Catch-22: On the Fundamental Tradeoff Between Detectability and Robustness in LLM Watermarking
Abstract
Large language models generate text through probabilistic token sampling, a mechanism increasingly leveraged for inference-time watermarking to verify AI-generated content. We present an information-theoretic framework that characterizes the trade-off between robustness to text editing and detectability by keyless observers, where detectability bounds are information-theoretic and computational attainability depends on detector access. Central to our analysis is an additive, usable Kullback-Leibler (KL) information budget that governs hypothesis testing separability between watermarked and unwatermarked outputs subject to a stealth constraint. This budget induces a hierarchy of detectability across watermark families: distribution-preserving schemes exhibit zero statistical drift, while probability-modifying schemes at both token and sentence levels accumulate detectable signal with sequence length.

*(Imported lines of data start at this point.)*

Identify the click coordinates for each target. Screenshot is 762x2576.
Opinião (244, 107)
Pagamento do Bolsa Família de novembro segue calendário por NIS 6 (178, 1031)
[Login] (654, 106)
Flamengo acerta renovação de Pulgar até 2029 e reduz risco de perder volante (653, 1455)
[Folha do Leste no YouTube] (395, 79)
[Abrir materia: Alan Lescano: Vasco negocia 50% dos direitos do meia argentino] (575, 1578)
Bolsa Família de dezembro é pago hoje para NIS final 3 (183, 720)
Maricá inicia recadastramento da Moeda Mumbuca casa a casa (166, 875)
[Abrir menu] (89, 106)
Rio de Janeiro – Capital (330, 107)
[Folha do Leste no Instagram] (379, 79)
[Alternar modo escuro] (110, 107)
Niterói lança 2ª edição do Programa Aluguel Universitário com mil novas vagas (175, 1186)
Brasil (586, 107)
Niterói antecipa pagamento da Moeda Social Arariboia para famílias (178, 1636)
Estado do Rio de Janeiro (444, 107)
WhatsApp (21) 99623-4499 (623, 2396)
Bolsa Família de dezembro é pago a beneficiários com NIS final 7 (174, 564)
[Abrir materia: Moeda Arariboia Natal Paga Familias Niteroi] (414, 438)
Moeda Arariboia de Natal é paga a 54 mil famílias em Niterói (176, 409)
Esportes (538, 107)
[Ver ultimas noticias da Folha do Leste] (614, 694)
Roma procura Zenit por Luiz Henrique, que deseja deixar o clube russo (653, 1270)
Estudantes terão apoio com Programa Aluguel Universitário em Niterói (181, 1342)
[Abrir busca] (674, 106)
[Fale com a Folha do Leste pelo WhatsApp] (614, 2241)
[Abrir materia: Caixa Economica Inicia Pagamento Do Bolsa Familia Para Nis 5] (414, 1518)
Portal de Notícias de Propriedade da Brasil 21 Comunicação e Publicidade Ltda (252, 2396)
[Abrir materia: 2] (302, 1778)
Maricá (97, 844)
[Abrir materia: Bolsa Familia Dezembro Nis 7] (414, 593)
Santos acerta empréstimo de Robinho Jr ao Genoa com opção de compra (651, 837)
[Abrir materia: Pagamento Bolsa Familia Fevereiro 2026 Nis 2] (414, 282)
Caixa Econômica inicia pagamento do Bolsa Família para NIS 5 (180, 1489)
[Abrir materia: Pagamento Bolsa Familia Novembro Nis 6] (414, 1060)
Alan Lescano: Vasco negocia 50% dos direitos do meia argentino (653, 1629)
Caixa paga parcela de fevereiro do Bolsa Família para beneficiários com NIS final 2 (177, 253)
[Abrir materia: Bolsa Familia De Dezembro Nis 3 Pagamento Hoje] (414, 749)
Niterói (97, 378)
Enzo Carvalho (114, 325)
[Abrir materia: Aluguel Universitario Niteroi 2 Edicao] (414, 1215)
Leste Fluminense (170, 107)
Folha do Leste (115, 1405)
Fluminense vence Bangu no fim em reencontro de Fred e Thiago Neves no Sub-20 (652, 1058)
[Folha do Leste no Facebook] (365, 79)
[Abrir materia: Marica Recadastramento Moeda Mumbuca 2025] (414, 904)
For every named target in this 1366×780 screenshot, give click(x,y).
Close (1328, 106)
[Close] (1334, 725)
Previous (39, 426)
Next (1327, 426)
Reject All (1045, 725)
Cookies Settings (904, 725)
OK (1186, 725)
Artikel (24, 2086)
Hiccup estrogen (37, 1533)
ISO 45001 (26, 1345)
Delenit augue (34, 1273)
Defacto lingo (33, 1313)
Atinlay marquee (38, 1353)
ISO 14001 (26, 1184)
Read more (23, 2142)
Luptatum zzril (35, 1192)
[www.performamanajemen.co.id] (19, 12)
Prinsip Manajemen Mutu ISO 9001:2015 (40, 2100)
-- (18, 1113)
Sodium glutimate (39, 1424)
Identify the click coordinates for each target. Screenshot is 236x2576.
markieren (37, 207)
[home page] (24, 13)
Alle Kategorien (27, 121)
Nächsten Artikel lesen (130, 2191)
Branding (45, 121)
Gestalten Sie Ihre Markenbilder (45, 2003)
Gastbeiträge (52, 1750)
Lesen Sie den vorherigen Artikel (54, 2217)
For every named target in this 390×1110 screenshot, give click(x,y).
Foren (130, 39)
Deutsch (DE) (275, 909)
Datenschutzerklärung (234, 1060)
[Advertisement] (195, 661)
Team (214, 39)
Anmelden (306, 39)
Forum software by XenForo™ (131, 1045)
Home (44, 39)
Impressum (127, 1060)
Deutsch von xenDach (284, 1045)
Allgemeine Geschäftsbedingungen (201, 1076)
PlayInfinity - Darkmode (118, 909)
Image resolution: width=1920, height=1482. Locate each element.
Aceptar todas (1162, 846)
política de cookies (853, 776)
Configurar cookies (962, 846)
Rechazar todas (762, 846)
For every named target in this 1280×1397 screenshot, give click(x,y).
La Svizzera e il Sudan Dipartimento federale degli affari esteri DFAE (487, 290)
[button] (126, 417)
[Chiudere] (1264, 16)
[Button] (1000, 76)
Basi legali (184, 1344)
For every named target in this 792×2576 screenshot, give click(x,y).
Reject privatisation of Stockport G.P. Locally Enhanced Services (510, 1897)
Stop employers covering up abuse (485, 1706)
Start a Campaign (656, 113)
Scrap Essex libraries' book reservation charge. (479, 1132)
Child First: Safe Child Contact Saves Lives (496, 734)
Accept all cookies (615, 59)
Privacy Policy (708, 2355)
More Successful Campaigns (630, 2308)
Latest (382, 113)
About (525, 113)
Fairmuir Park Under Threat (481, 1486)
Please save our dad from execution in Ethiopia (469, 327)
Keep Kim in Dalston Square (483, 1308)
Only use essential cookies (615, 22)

When text editing is modeled as a noise process, the usable KL budget contracts quadratically with edit rate for token-level schemes and according to an induced semantic flip rate for sentence-level schemes. These contraction laws reveal an irreducible trilemma among robustness, stealth, and reliable verification. Guided by these limits, we propose a hybrid watermarking strategy that selects among distribution-preserving, semantic-level, and token-level methods based on anticipated editing regimes. Experiments on Llama-2-7B and Mistral-7B under paraphrasing attacks corroborate theoretical predictions and confirm that the hybrid strategy is empirically near-Pareto across evaluated edit regimes.